I developed the Fusion 2 mod for Diablo II, followed by a much larger overhaul, Cold Fusion. I and a team of three other people — Justin Gash, John Stanford, and Matt Wesson — cumulatively poured in several thousand man-hours of development time into Cold Fusion. I led the effort, which was a core part of my best friend’s senior project in computer science and consumed no small chunk of my own senior year in college. I’m not sure the game files exist on the internet any longer, but you can see the original website archived by the Wayback Machine. Fair warning: I was not a web designer. Still, it gives some idea of the scope of the project, if you’re familiar with Diablo II.
While I don’t expect anyone reading this to have ever played the mod — I never released an LoD-compatible version of the project — it was a pretty major part of my life for the time I worked on it. We overhauled the entire title, tweaking drop rates, fixing bugs, and implementing a new leveling curve, a new difficulty curve, new monsters, and new unique items intended for both Nightmare and Hell difficulty levels. We developed new audio effects, visuals, and skills using pieces of code that developers had left in place in the engine and audio effects another friend created. We pulled certain unique items over from Diablo I (with Diablo I art) and reworked the skill trees to better balance the game. Our goal, in every scenario, was to build a more consistent Diablo II that didn’t just funnel characters into a single endgame build but allowed other skills to compete as well. I was quite proud of the fact that when Lord of Destruction came out, it adjusted Diablo II in some of the same ways we had, and even introduced new spells that were similar to some of the ones we built. I’m absolutely not claiming that Blizzard took inspiration from our work — it was just neat to see that we’d been thinking along the same lines as people at the company.

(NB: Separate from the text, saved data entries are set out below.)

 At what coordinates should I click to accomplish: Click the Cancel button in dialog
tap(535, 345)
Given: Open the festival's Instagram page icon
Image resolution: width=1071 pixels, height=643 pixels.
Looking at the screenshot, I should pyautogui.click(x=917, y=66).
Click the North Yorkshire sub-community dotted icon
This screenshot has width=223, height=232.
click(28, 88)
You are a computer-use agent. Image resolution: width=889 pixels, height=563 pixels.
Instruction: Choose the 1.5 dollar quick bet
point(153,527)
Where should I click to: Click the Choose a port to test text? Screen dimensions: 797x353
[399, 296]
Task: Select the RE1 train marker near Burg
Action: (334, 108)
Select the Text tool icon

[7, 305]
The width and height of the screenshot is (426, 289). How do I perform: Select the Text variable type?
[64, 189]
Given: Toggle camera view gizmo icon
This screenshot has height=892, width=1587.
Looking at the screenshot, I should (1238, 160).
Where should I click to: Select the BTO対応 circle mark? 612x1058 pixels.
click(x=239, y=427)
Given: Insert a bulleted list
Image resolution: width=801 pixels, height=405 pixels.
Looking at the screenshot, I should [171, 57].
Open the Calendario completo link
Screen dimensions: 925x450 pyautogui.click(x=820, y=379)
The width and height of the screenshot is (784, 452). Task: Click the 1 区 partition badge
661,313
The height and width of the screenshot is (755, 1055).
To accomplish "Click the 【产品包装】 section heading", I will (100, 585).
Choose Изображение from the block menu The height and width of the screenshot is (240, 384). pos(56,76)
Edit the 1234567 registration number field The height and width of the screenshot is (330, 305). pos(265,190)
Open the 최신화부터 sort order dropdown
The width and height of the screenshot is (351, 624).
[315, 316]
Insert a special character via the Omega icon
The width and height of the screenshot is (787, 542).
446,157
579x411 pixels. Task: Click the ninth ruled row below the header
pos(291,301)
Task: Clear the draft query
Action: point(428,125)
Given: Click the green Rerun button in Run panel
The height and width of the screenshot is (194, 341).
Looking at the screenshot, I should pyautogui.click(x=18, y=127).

For example: We implemented a logarithmic curve for CF’s level scaling — one that was designed to allow a player to run the game once at each difficulty level and finish “Hell” near maximum level. Blizzard wanted a game that would require many, many, many runs through maximum difficulty to reward Lvl 99 and used a differently-shaped curve to do it — but they still moved away from the linear curve they used in the early phases of the title when they launched the expansion, Lord of Destruction.
Until now, I never really understood why I was so unhappy with the base game in the first place. Now I do. I felt as though the collective changes to Diablo II that happened after Normal weren’t just the result of making the game harder — they made the game different, in ways that felt like they’d broken the trust Blizzard had established in building the game.
It’s not often that you discover the explanation for why you spent a few thousand hours rebuilding someone else’s project in an article written 18 years after the fact. I suppose Cold Fusion has always felt a bit like a road-not-taken path for me. It had its fans, but it was one reasonably popular mod among many, not a DOTA or a Counter-Strike. Either way, I appreciate Scheurle’s discussion of difficulty and how developers think about the topic. It shed some light on an episode of my own life.